Lecture Summary: Probabilistic Graphical Models (PGMs) in Statistical Machine Learning
- Introduction to PGMs: - PGMs provide a compact representation of factorized joint distributions, making them ideal for Bayesian modeling. 
 
- Joint Distributions: - Represented as \(Pr(X_1, X_2, ..., X_n)\). Directly working with these can be computationally intensive, especially as the number of variables increases. 
 
- Probabilistic Inference: - Uses Bayes Rule: \[ P(A|B) = \frac{P(B|A) \times P(A)}{P(B)} \]
- And Marginalisation: \[ P(A) = \sum_{B} P(A, B) \]
 - These tools allow us to derive probabilities and update beliefs based on new evidence. 
- Factoring Joint Distributions: - Chain Rule: \[ Pr(X_1, X_2, ..., X_n) = \prod_{i=1}^{n} Pr(X_i | X_1, ..., X_{i-1}) \]
 - This expresses joint distributions as products of conditional probabilities.

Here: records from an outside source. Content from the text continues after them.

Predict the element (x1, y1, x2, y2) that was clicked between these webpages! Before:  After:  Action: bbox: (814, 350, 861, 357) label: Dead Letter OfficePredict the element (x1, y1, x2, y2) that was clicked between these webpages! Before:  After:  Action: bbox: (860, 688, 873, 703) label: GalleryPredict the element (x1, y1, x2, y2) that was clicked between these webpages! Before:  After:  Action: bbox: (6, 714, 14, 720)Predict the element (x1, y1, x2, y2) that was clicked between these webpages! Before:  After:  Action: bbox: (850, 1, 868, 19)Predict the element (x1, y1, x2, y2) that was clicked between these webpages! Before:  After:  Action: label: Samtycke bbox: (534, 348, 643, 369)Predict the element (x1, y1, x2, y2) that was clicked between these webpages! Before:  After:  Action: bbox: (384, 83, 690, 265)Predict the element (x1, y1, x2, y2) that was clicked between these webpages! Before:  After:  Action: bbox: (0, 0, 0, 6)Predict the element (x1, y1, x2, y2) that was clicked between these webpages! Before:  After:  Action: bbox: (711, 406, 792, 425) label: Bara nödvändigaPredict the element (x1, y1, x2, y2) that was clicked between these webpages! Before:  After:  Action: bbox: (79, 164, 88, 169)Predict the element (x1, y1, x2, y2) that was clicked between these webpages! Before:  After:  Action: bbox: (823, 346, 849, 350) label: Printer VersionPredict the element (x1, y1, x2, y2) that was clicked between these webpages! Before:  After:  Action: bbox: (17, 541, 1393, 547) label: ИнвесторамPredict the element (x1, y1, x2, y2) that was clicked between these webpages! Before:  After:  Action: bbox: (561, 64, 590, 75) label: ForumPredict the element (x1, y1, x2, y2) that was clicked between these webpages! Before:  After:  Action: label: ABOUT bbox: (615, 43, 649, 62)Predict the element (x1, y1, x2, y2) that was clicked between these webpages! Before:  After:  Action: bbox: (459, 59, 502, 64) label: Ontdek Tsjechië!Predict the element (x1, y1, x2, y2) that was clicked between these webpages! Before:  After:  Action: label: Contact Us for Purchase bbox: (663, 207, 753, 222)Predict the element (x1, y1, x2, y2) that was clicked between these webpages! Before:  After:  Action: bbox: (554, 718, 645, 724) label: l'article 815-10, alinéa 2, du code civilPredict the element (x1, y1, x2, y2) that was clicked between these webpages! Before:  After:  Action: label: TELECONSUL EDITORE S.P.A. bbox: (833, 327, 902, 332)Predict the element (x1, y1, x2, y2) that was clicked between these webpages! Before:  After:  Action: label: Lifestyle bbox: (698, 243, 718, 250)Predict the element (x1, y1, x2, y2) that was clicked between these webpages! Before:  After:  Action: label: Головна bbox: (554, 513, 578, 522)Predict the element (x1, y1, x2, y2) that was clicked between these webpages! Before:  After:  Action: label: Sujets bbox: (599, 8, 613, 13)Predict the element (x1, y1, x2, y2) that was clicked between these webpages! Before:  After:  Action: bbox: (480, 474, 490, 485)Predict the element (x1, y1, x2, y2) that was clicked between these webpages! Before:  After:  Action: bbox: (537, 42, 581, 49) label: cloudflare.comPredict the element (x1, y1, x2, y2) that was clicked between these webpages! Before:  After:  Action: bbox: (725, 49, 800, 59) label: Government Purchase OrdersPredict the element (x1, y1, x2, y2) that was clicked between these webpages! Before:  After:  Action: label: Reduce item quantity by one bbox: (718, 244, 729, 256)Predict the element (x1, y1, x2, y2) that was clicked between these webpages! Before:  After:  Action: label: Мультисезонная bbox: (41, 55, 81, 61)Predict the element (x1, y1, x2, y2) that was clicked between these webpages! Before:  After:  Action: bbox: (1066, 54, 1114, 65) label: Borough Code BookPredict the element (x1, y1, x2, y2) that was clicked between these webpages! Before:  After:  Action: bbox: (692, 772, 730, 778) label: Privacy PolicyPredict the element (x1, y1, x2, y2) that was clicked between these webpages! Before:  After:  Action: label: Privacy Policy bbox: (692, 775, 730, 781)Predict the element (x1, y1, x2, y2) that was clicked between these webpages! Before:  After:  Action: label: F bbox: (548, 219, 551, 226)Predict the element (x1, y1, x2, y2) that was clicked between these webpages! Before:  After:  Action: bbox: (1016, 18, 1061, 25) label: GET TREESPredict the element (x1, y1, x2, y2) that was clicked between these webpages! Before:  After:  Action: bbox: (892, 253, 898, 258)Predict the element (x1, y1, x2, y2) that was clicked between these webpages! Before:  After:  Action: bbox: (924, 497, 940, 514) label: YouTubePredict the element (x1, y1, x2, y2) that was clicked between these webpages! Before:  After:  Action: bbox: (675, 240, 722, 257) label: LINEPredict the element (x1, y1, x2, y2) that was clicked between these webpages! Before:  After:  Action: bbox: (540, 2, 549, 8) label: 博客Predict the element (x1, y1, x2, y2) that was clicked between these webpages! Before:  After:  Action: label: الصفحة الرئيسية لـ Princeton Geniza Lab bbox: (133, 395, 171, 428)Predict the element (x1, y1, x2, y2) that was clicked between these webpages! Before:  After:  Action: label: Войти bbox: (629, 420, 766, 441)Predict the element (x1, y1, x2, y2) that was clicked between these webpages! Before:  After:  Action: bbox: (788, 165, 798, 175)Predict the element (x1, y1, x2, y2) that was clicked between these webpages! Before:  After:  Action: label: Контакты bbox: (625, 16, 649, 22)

Independence assumptions can simplify these products. 
- Directed PGMs (Bayesian Networks): - Represented with nodes (random variables) and acyclic edges (conditional dependencies). 
- Joint distribution factorization: \[ Pr(X_1, X_2, ..., X_n) = \prod_{i} Pr(X_i | parents(X_i)) \]
 - This shows how the joint probability is a product of the probabilities of each variable given its parents in the graph. 
- Naïve Bayes Classifier: - Assumes features \(X_1, ..., X_d\) are conditionally independent given class label \(Y\). 
- Joint probability: \[ Pr(Y, X_1, ..., X_d) = Pr(Y) \times \prod_{i=1}^{d} Pr(X_i|Y) \]
 - For prediction, it selects the \(Y\) that maximizes \(Pr(Y|X_1, ..., X_d)\). 
- Benefits of PGMs: - They allow for structured, efficient, and intuitive probabilistic modeling. The factorization and independence assumptions reduce the computational burden and the risk of overfitting.